▶ **EXERCISE GOAL**: From the entries that follow, pick out all lines holding "Share".

───── DATASET ─────

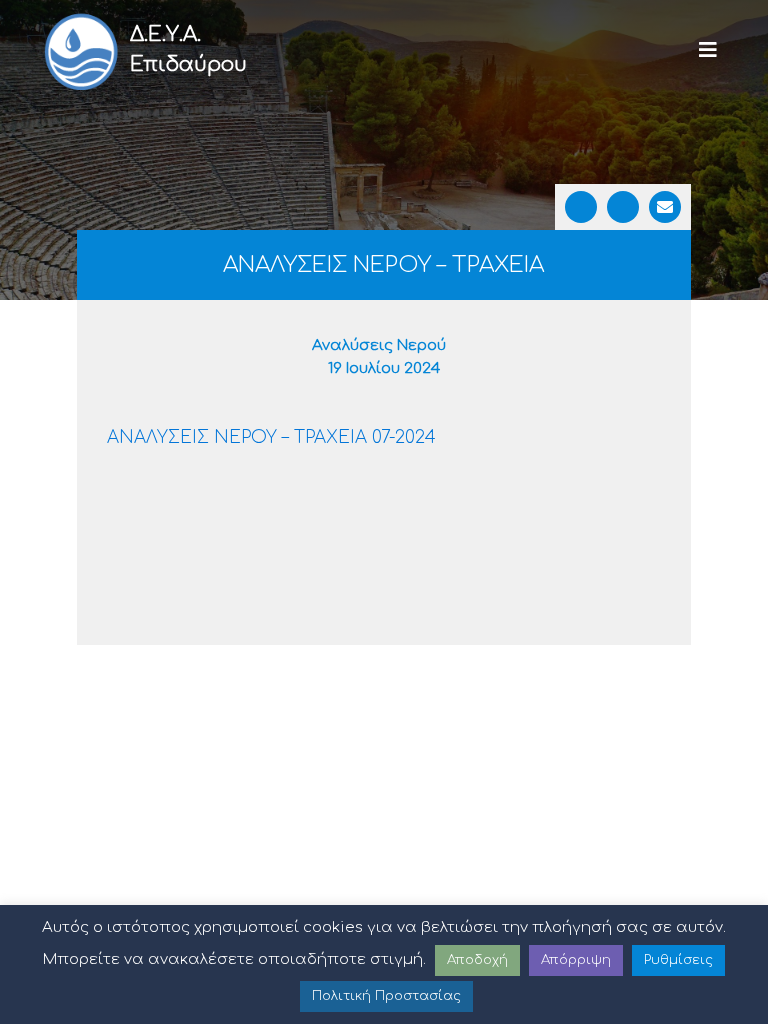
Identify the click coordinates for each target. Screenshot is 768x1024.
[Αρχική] (80, 50)
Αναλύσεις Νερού (379, 345)
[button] (708, 50)
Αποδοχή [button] (477, 960)
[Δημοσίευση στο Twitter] (623, 207)
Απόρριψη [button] (576, 960)
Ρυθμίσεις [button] (678, 960)
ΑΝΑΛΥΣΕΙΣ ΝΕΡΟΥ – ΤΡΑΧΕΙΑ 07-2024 (271, 437)
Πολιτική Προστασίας (386, 996)
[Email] (665, 207)
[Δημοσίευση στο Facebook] (581, 207)
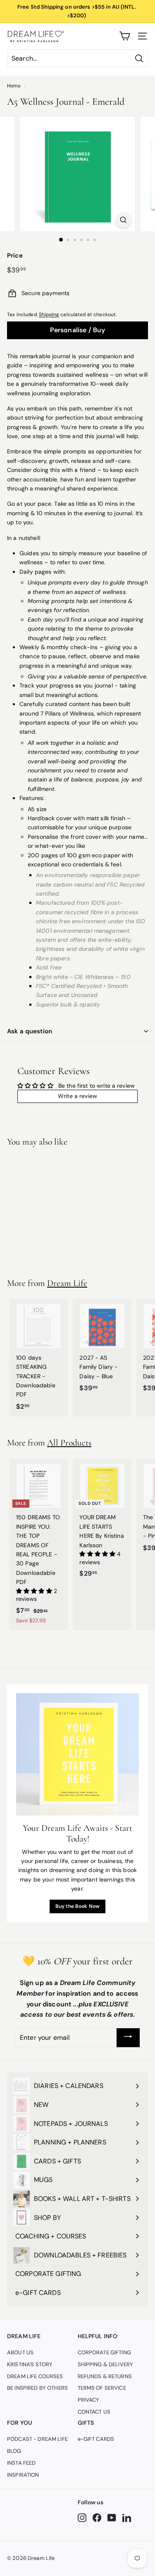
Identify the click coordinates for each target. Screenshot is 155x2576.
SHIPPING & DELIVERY (106, 2364)
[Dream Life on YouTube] (111, 2517)
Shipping (49, 314)
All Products (69, 1442)
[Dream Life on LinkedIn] (126, 2517)
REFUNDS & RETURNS (105, 2376)
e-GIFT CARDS (96, 2438)
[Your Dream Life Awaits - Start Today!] (77, 1754)
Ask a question (29, 1031)
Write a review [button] (77, 1096)
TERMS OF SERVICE (102, 2387)
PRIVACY (89, 2399)
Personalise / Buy (77, 330)
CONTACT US (94, 2411)
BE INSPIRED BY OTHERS (37, 2387)
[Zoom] (123, 220)
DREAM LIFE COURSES (35, 2376)
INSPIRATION (23, 2474)
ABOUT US (20, 2352)
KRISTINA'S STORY (29, 2364)
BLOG (14, 2450)
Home (14, 85)
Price (15, 255)
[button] (35, 1591)
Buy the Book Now (77, 1906)
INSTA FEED (21, 2462)
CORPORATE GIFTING (104, 2352)
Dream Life (67, 1283)
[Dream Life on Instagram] (82, 2517)
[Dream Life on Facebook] (97, 2517)
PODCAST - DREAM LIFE (37, 2438)
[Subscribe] (128, 2038)
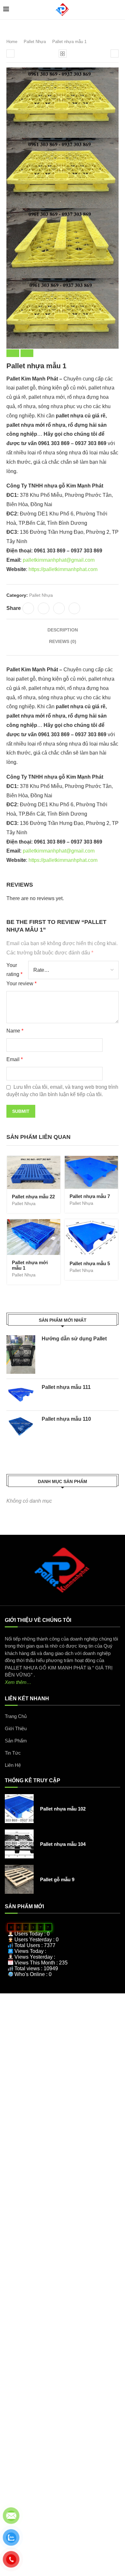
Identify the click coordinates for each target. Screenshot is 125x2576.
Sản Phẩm (16, 1740)
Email (14, 1059)
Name (14, 1030)
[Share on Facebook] (28, 608)
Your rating (14, 969)
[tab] (62, 630)
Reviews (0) (62, 641)
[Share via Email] (74, 608)
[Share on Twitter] (43, 608)
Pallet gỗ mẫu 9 (57, 1879)
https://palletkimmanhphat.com (63, 569)
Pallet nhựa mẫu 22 (33, 1196)
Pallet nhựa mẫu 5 (90, 1263)
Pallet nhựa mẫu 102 (63, 1808)
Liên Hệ (13, 1765)
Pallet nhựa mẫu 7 (90, 1196)
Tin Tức (13, 1752)
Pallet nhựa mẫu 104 (63, 1844)
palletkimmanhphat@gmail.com (59, 560)
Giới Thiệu (16, 1728)
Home (11, 41)
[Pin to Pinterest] (59, 608)
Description (62, 629)
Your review (21, 983)
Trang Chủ (16, 1716)
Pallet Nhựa (35, 41)
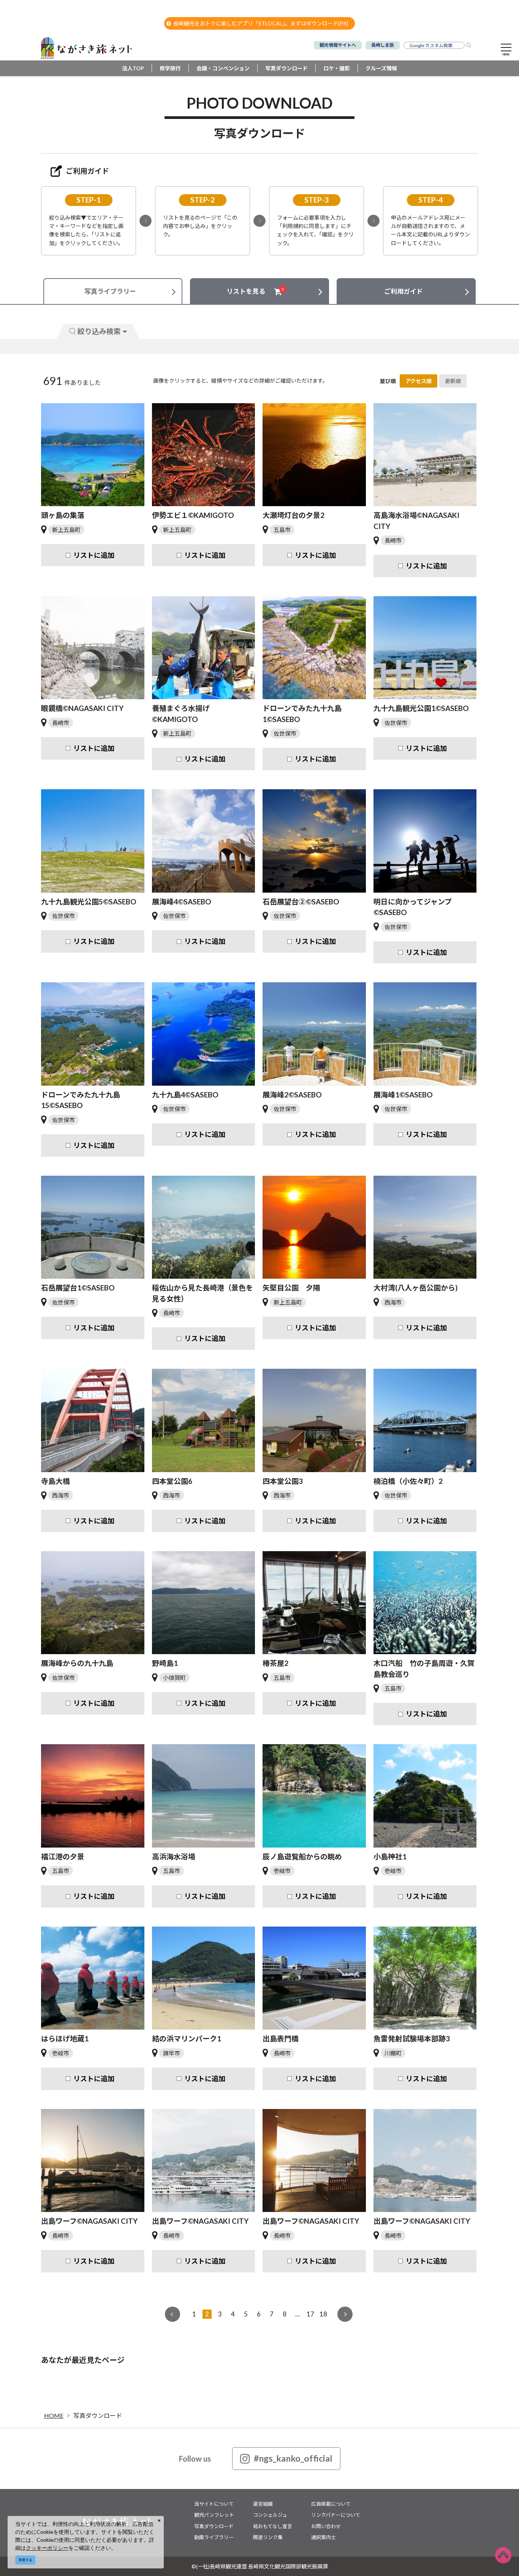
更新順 (453, 381)
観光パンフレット (214, 2515)
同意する (25, 2560)
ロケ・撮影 (336, 68)
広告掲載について (331, 2504)
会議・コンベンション (223, 68)
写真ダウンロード (286, 68)
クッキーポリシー (47, 2547)
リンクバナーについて (335, 2515)
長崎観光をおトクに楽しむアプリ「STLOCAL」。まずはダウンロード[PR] (260, 23)
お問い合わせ (326, 2526)
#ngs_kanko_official (293, 2458)
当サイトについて (214, 2504)
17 (310, 2314)
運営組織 (263, 2504)
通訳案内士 (323, 2537)
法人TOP (133, 68)
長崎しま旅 (382, 45)
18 (323, 2314)
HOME (53, 2415)
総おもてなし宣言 (272, 2526)
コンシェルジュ (270, 2515)
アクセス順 (418, 381)
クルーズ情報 (381, 68)
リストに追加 (93, 555)
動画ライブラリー (214, 2537)
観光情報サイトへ (338, 45)
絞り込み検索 (99, 331)
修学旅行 (170, 68)
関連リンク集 (268, 2537)
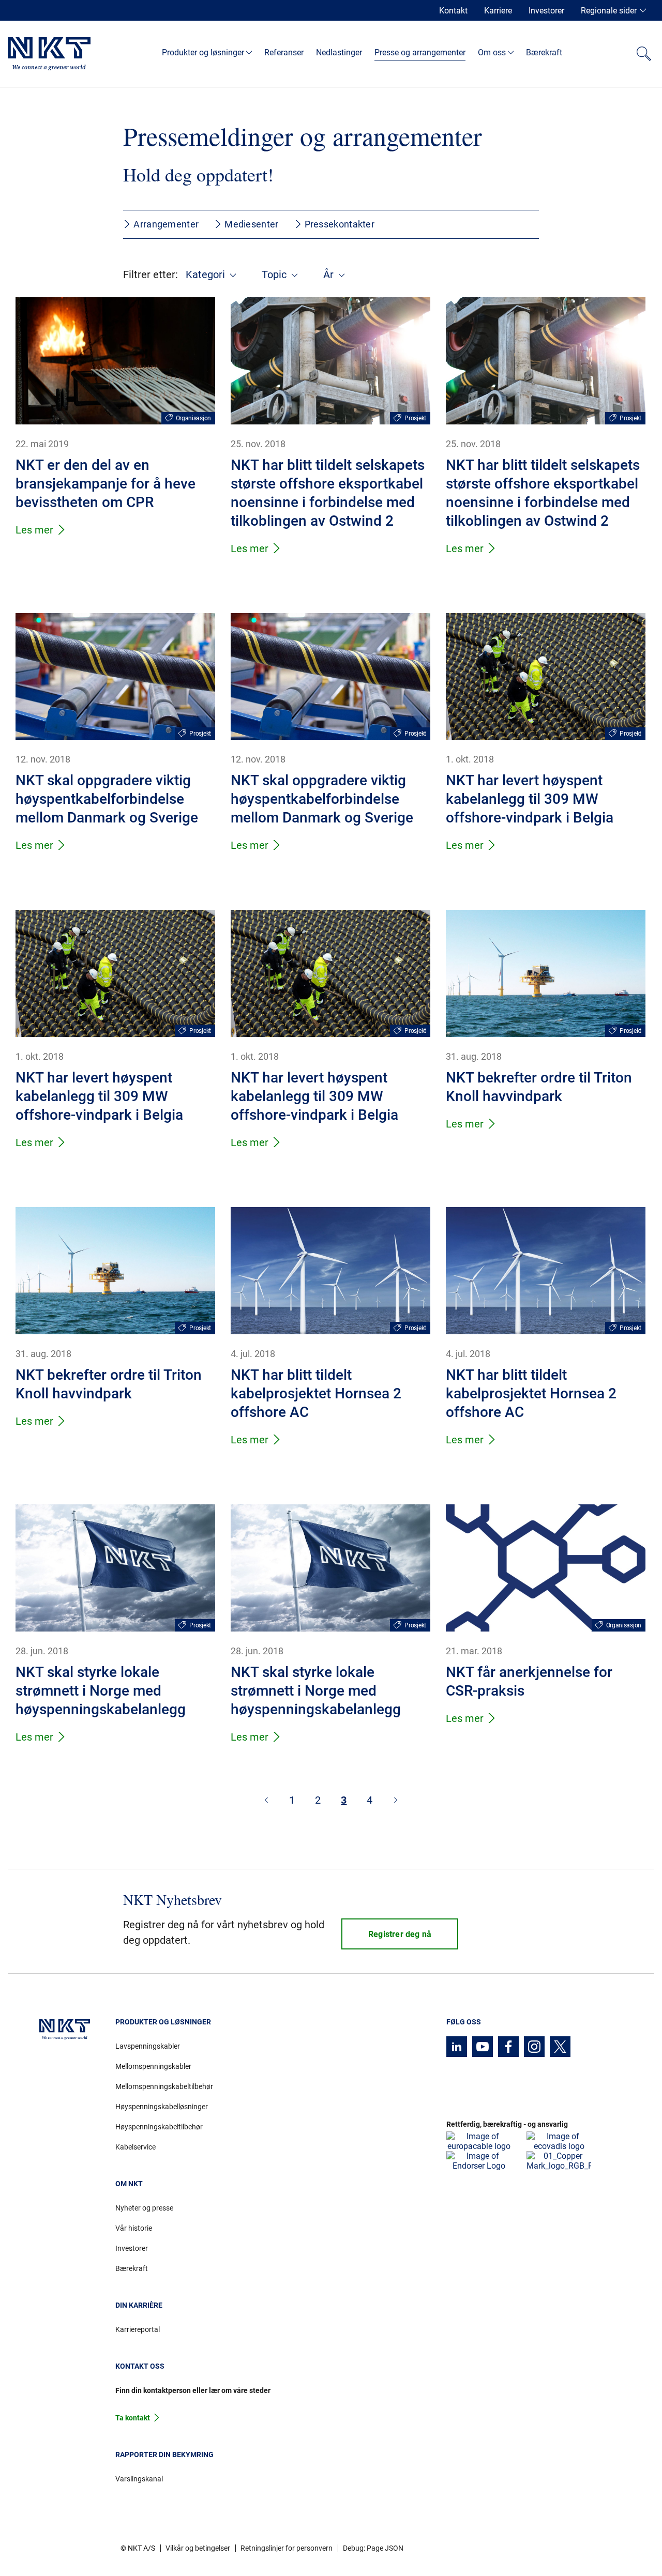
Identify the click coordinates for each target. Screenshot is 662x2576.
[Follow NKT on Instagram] (534, 2046)
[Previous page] (266, 1800)
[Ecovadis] (558, 2141)
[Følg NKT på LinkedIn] (456, 2046)
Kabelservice (135, 2147)
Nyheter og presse (144, 2208)
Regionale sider (609, 11)
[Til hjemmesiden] (49, 53)
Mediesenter (251, 224)
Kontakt (453, 11)
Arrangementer (166, 224)
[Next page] (396, 1800)
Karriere (498, 11)
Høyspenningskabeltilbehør (159, 2127)
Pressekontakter (340, 224)
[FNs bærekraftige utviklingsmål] (478, 2161)
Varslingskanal (139, 2479)
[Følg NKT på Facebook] (508, 2046)
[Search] (644, 53)
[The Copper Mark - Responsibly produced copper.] (558, 2161)
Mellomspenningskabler (153, 2066)
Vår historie (133, 2228)
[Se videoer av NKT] (482, 2046)
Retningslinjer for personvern (286, 2548)
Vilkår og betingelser (198, 2548)
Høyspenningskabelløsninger (161, 2106)
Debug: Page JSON (373, 2548)
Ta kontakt (132, 2418)
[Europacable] (478, 2141)
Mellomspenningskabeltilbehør (164, 2086)
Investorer (546, 11)
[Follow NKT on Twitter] (560, 2046)
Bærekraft (131, 2268)
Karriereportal (137, 2329)
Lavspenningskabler (147, 2046)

─────

▶ **OUTPUT FOR THIS EXERCISE**:
[Share on Facebook] (28, 608)
[Share via Email] (74, 608)
[Share on Twitter] (43, 608)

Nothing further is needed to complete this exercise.